• Records provided
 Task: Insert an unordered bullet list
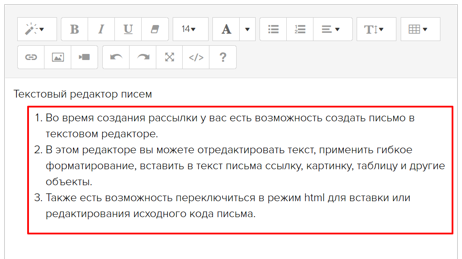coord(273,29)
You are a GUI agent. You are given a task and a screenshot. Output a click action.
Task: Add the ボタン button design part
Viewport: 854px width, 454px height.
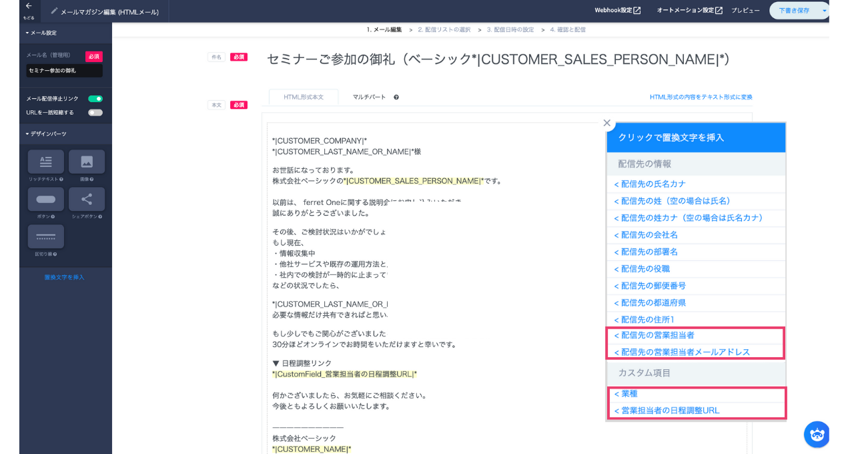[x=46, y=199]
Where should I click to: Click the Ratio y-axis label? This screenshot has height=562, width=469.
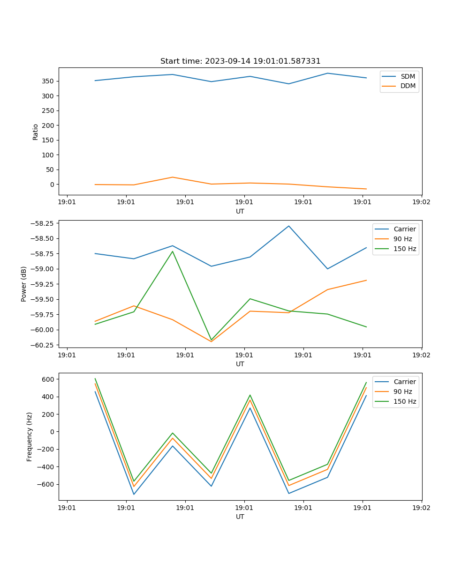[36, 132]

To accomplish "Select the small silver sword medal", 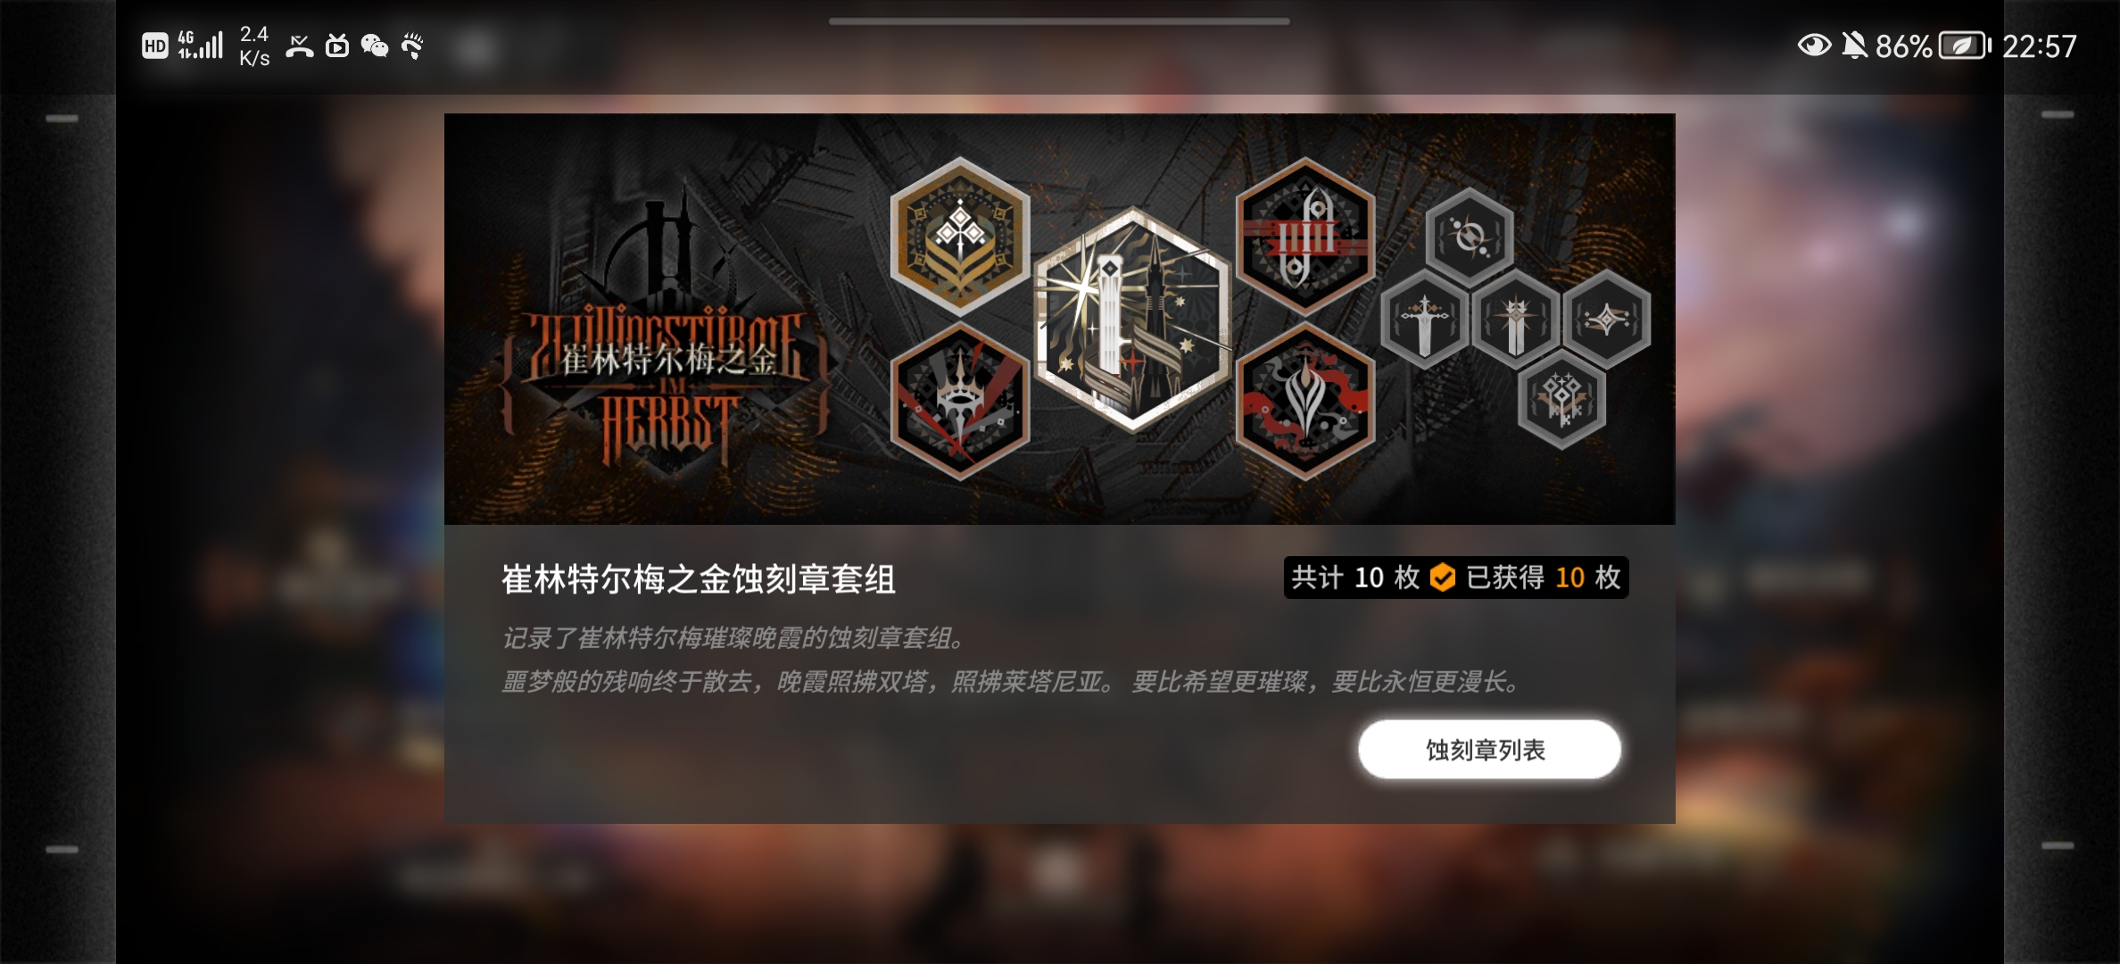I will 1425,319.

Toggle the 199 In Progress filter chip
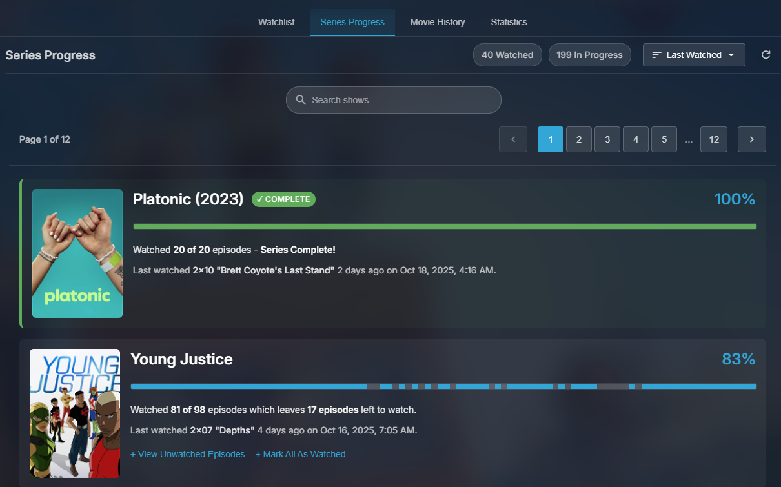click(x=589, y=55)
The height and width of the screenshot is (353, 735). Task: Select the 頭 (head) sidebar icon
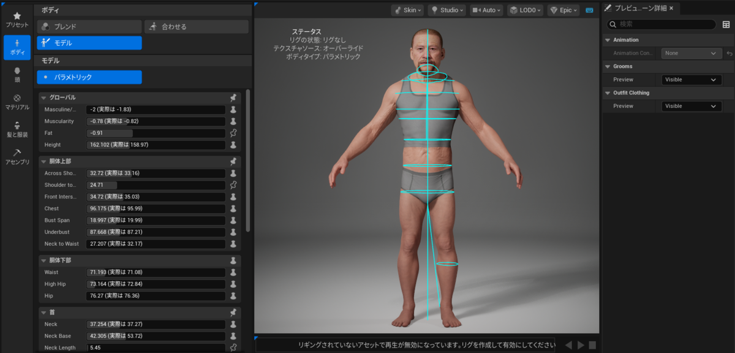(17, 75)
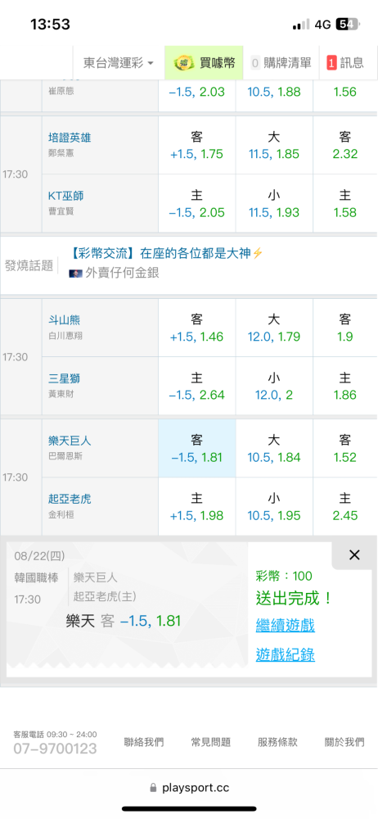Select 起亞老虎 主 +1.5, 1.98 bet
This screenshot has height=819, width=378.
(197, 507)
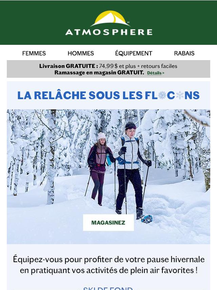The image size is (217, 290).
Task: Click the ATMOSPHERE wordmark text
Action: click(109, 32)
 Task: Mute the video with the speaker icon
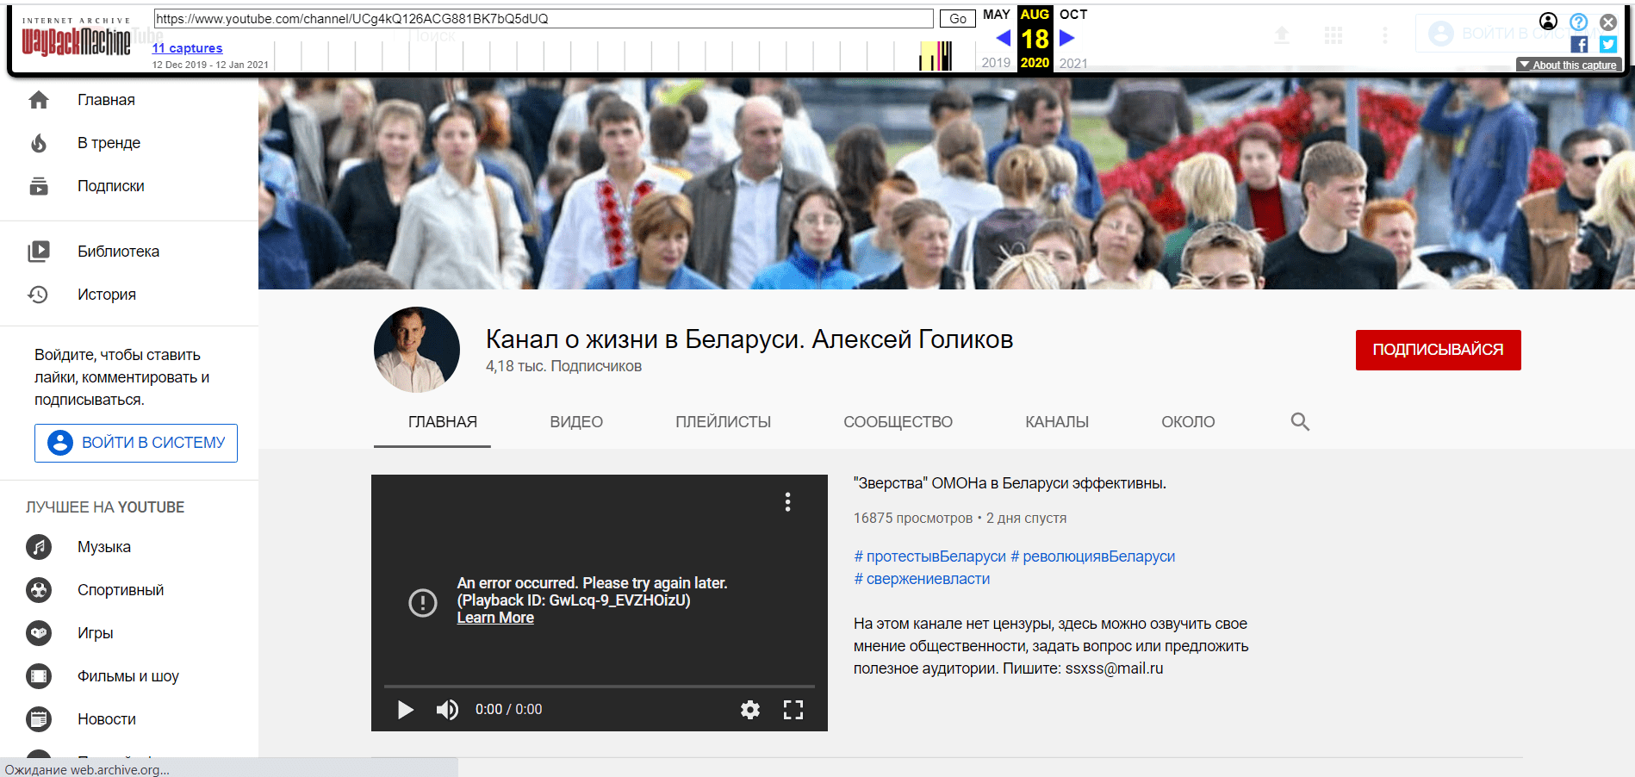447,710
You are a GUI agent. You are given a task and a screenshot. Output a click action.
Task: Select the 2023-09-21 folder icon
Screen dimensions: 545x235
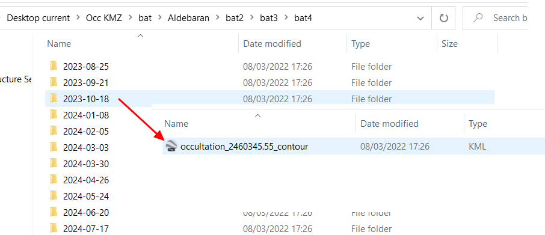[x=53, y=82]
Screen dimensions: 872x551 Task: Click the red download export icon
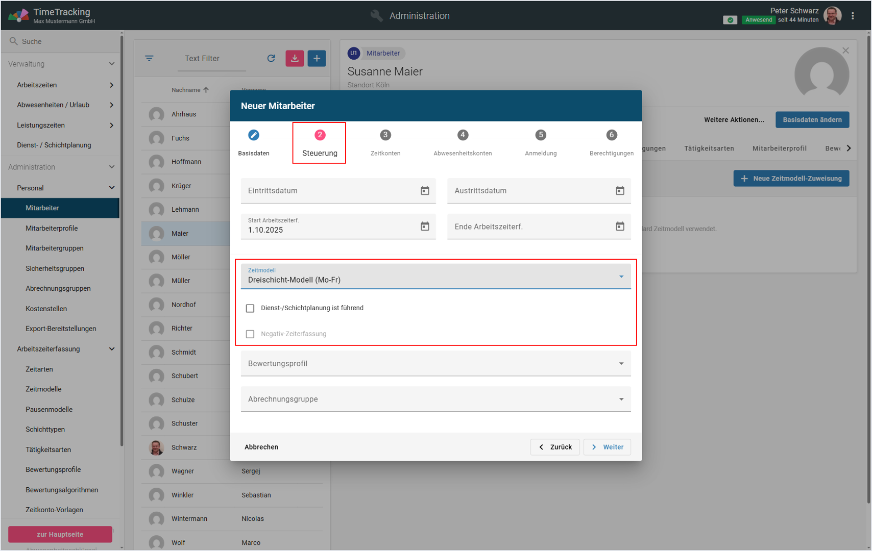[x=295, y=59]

• Prompt
Only exact duplicates of the lines from the one containing "Task: Select the 2023-09-21 folder icon" through the final line of the entries, both included, are needed, with pictures left out.

• Solved problem
Task: Select the 2023-09-21 folder icon
Screen dimensions: 545x235
[x=53, y=82]
Screen dimensions: 872x551 Task: Click the red download export icon
[x=295, y=59]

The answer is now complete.